• **EXTRACTED TEXT**:
How to use `get_or_create` when there are `FloatField` precision issues

Hi,

I was just reading the get_or_create documentation and I want to make sure I understand it correctly. I think I do, but I just wanted to consult you guys (I’m looking at you Ken, lol) to make sure my plans for a solution are not missing something.

We have a database load script that loads data from excel files that researchers submit to us. It’s been working great for awhile, but in one recent data submission, a researcher used an excel formula to calculate a value for our infusion_rate field in our Animal model (a FloatField).

A curator loaded some of the data prematurely (before resolving issues from one of the sheets in the file) and that’s a supported MO. In practice, up until now, all they should need to do is re-run the load script, since all of the load operations use get_or_create (so that existing records are not duplicated).

However, every row on that one sheet with the infusion rate column generates an IntegrityError because the value saved in the database and the one computed by the excel formula differ just slightly, e.g.:

  • 0.11583011583011583 (from the excel formula)

• **PROBLEMS TO SOLVE**:
[1] List every programming identifier that the forum post about `get_or_create` and `FloatField` precision names, including the method, field types, model, field, and error.
[2] Resume the forum post about `get_or_create` and `FloatField` precision, starting right after its last line.

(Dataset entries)
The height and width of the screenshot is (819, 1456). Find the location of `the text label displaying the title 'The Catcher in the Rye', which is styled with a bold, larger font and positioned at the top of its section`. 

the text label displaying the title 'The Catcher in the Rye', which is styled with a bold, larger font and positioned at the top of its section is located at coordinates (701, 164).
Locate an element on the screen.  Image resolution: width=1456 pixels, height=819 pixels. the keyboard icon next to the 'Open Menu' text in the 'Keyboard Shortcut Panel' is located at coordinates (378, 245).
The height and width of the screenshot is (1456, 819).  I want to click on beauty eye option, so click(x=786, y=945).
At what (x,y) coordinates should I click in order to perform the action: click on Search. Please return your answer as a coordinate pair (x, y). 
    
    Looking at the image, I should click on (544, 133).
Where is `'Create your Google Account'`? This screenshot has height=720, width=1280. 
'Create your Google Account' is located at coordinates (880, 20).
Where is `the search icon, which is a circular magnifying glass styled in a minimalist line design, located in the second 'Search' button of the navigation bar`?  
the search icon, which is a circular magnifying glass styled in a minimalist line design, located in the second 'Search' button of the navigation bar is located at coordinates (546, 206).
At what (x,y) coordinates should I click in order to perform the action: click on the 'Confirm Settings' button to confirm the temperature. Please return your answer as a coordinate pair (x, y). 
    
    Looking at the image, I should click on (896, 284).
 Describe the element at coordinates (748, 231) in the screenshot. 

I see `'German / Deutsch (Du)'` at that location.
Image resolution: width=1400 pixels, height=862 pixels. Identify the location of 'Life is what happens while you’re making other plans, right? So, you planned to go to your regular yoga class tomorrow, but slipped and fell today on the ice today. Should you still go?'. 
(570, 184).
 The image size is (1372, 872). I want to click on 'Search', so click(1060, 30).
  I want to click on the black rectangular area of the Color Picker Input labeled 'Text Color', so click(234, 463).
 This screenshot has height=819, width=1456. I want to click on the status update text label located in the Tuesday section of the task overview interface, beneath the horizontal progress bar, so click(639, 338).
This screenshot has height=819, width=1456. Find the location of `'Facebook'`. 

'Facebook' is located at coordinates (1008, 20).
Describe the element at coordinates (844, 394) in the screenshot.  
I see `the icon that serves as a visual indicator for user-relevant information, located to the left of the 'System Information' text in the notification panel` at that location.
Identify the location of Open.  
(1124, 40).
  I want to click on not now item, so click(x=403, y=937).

• **ANSWERS TO THE EXERCISE**:
[1]
- get_or_create
- FloatField
- Animal
- infusion_rate
- IntegrityError

[2]
  • 0.115830115830116 (from the database)

For this field, I could change it to a DecimalField and set a number of decimal places for the FloatField, but the loading code I’m dealing with handles multiple fields, and the values in some fields cannot be solved using static decimal places applied to the fields. These are fields that need a scientific mechanism like “significant figures” (where [using a rough example], the values 1230000000000.0 and 0.0000000000000123 each have 3 significant figures).

From what I understood from the documentation, the way I could apply significant figures (e.g. 3 significant figures) to a get_or_create would be to use a filter that does something like infusion_rate__gte=0.115, infusion_rate__lte=0.116, and then use the defaults argument to get_or_create to supply the value in the event of creation, e.g. get_or_create(**kwargs, defaults={"infusion_rate": 0.11583011583011583}).

Note, the above is a rough example. I know that without the decimal places set, the above code could lead to IntegrityErrors. I’m just intending to confirm that this is how to account for precision issues in a get_or_create for fields to which a decimal place limit cannot be applied. I intend to refine the code in the example above to implement a more comprehensive solution.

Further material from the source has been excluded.